To protect their businesses and their shareholders, disability insurance companies have made it hard for the average person to file a claim and obtain the benefits that they signed up to receive. When a person successful files for benefits on a disability insurance policy, it is long-term and very expensive to the companies.
Because of the laws governing disability insurance policies were written, there are no penalties in place when companies deny or delay claims. If you have to fight for your disability benefits and it takes a year, during which time you lose your home and life savings, there is no punishment or penalty to the disability insurance company. If you win in a court case, you will receive what they were supposed to pay you in the first place. The only thing that the insurance company loses is the time of their in-house law firm, while people who are sick or injured can lose much more. That is why it is important to know as much as possible about disability insurance, the process of filing a claim and the process of fighting for a claim to protect yourself.
Insurance companies employ many medical professionals to investigate claims. They have staffs of nurses and doctors who do nothing but read medical records and review diagnostic tests all day long to build cases against claimants. There are many instances that we have seen where the medical reviewer only sees a small part of the person’s medical file – important documents that clearly verify a serious illness are left out. Is this deliberate or just poor record management? It is hard to know – but the bottom line is that disability insurance claimants have to fight to make sure that their complete medical records have been examined.
Insurance companies often use in-house medical staffers to contact treating physicians, review claims and write letters that are not accurate to help build cases against claimants. A typical scenario: the medical staffer calls the doctor’s office, speaks about the claimant, and then the insurance company staffer sends a letter to the doctor’s office confirming the conversation. The problem is, the letter is not entirely accurate and does not reflect the conversation that took place. Some facts are twisted, others are left out entirely. The critical part is this: the letter will contain a statement that says “unless we hear back from you by (a certain date), you accept the statements in the letter as fact.”
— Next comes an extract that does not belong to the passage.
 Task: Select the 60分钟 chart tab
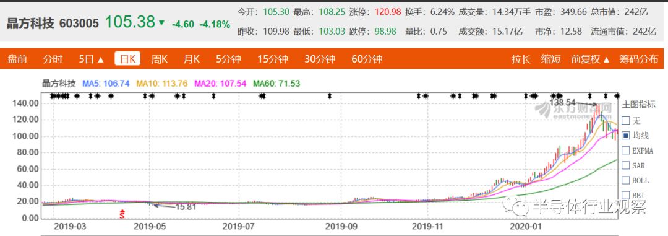pos(367,59)
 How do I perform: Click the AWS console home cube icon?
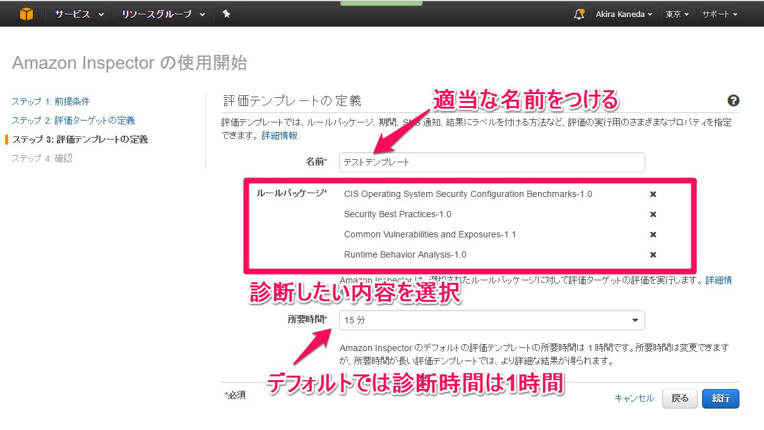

Doctors, office managers and their own staffers are busy, and responding to this letter is not their top priority. When no one responds, or when the response comes after the date, the insurance company uses that as an agreement with the contents of the letter, even if the letter is totally inaccurate and contradicts every piece of information in the patient’s medical record.
Today it is inexpensive for insurance companies to use video surveillance to monitor claimant activities. If you have filed a claim and a van or truck shows up on your block that does not seem to have any identifying marks or workers taking out equipment or making a delivery, it is entirely possible that surveillance is taking place. If you have a disability like fibromyalgia, where some days you cannot get out of bed and other days you feel almost normal, the videotape surveillance will only show you on a good day. This can create a difficult situation. If however your medical records reflect the unpredictable nature of your illness, you have a better chance at fighting the challenge to your disability insurance claim.